If an atomic operation is marked ``syncscope("<target-scope>")``, where
``<target-scope>`` is a target specific synchronization scope, then it is target
dependent if it *synchronizes with*, and participates in the seq\_cst total orderings of, other atomic operations.
sanjoy added inline comments.Jun 5 2017, 1:04 PM
docs/LangRef.rst
2192 ↗(On Diff #100024)

That sounds better to me.

I'd also like you to please clarify what exactly you mean by "synchronizes with" -- is this the "synchronizes with" relation used in the C++ memory model or something different?

t-tye added inline comments.Jun 6 2017, 10:55 AM
docs/LangRef.rst
2192 ↗(On Diff #100024)

Yes it is the same term as used in the C++ memory model and defined in Memory Model for Concurrent Operations. The term is also being used elsewhere in this section to describe acquire and release etc.

kzhuravl updated this revision to Diff 101603.Jun 6 2017, 12:43 PM
kzhuravl edited edge metadata.
kzhuravl marked 2 inline comments as done.

Update docs as suggested.

(Clarification the "code" part LGTM, so as soon as Sanjoy is OK with LangRef, that's fine with me)

Anastasia added inline comments.Jun 8 2017, 2:53 PM
docs/LangRef.rst
2192 ↗(On Diff #101603)

Why is it only seq_cst? I am guessing the other ordering types (e.g. acquire/release) be used with the synchronization scopes too? I think this is a bit confusing here...
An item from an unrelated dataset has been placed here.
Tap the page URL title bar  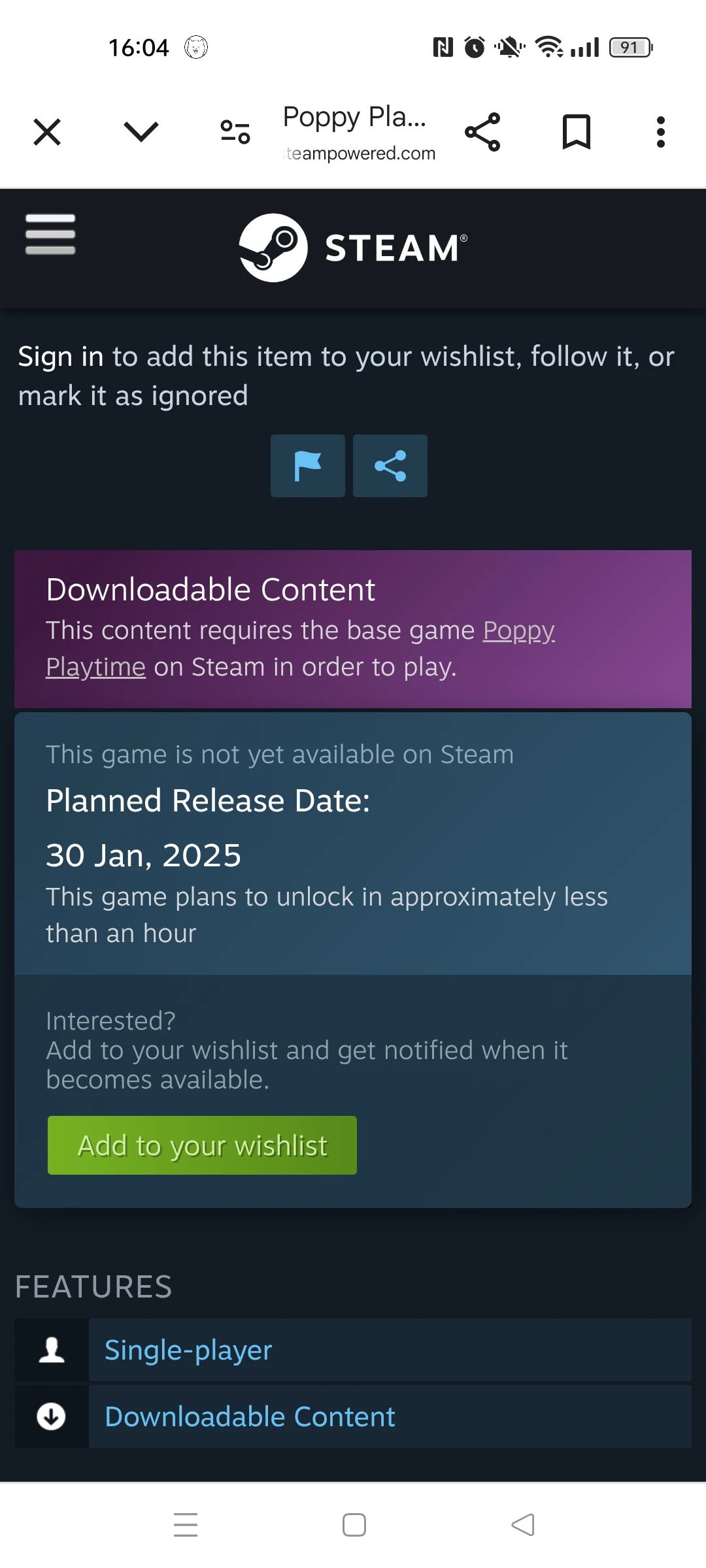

t-tye added inline comments.Jun 8 2017, 3:18 PM
docs/LangRef.rst
2192 ↗(On Diff #101603)

This text was based on the style of writing used in the description for singlethread above. My interpretation of that text was that it is providing restrictions on the regular C++ memory model. So the manner in which the atomic interacts with the global sequential consistency ordering still holds (in other words an acquire or release does not interact with it, but a seq_cst does). Given the level of detail of this text it seemed reasonable as a user really needs to go read the formal definition of the memory models anyway to truly understand the semantics.

kzhuravl updated this revision to Diff 102592.Jun 14 2017, 12:33 PM

Bring up to date with trunk.

Anastasia accepted this revision.Jun 21 2017, 4:07 AM

LGTM from the OpenCL programming support side! Thanks!

docs/LangRef.rst
2192 ↗(On Diff #101603)

Yes, I though it was copied from the previous text. Perhaps over-complicating it with the ordering types of C++11 isn't a good idea indeed... although we could mention it briefly and add a reference.

Thanks for review @mehdi_amini and @Anastasia. @sanjoy would you also be able to take a look?

Thanks,
Konstantin

kzhuravl updated this revision to Diff 105496.Jul 6 2017, 11:44 AM

Bring up to date with trunk (resolve a conflict).

Ping. Hi @sanjoy, can you take a look?

Thanks.

sanjoy edited edge metadata.Jul 10 2017, 10:30 PM

langref changes lgtm

docs/LangRef.rst
2221 ↗(On Diff #105496)

Minor, but should this be "orderings of other atomic operations"? Same for later.

mehdi_amini accepted this revision.Jul 11 2017, 10:19 AM

With @sanjoy approval of langref, LGTM.

(feel free to commit with @sanjoy minor comment).

This revision is now accepted and ready to land.Jul 11 2017, 10:19 AM
This revision was automatically updated to reflect the committed changes.
kzhuravl marked an inline comment as done.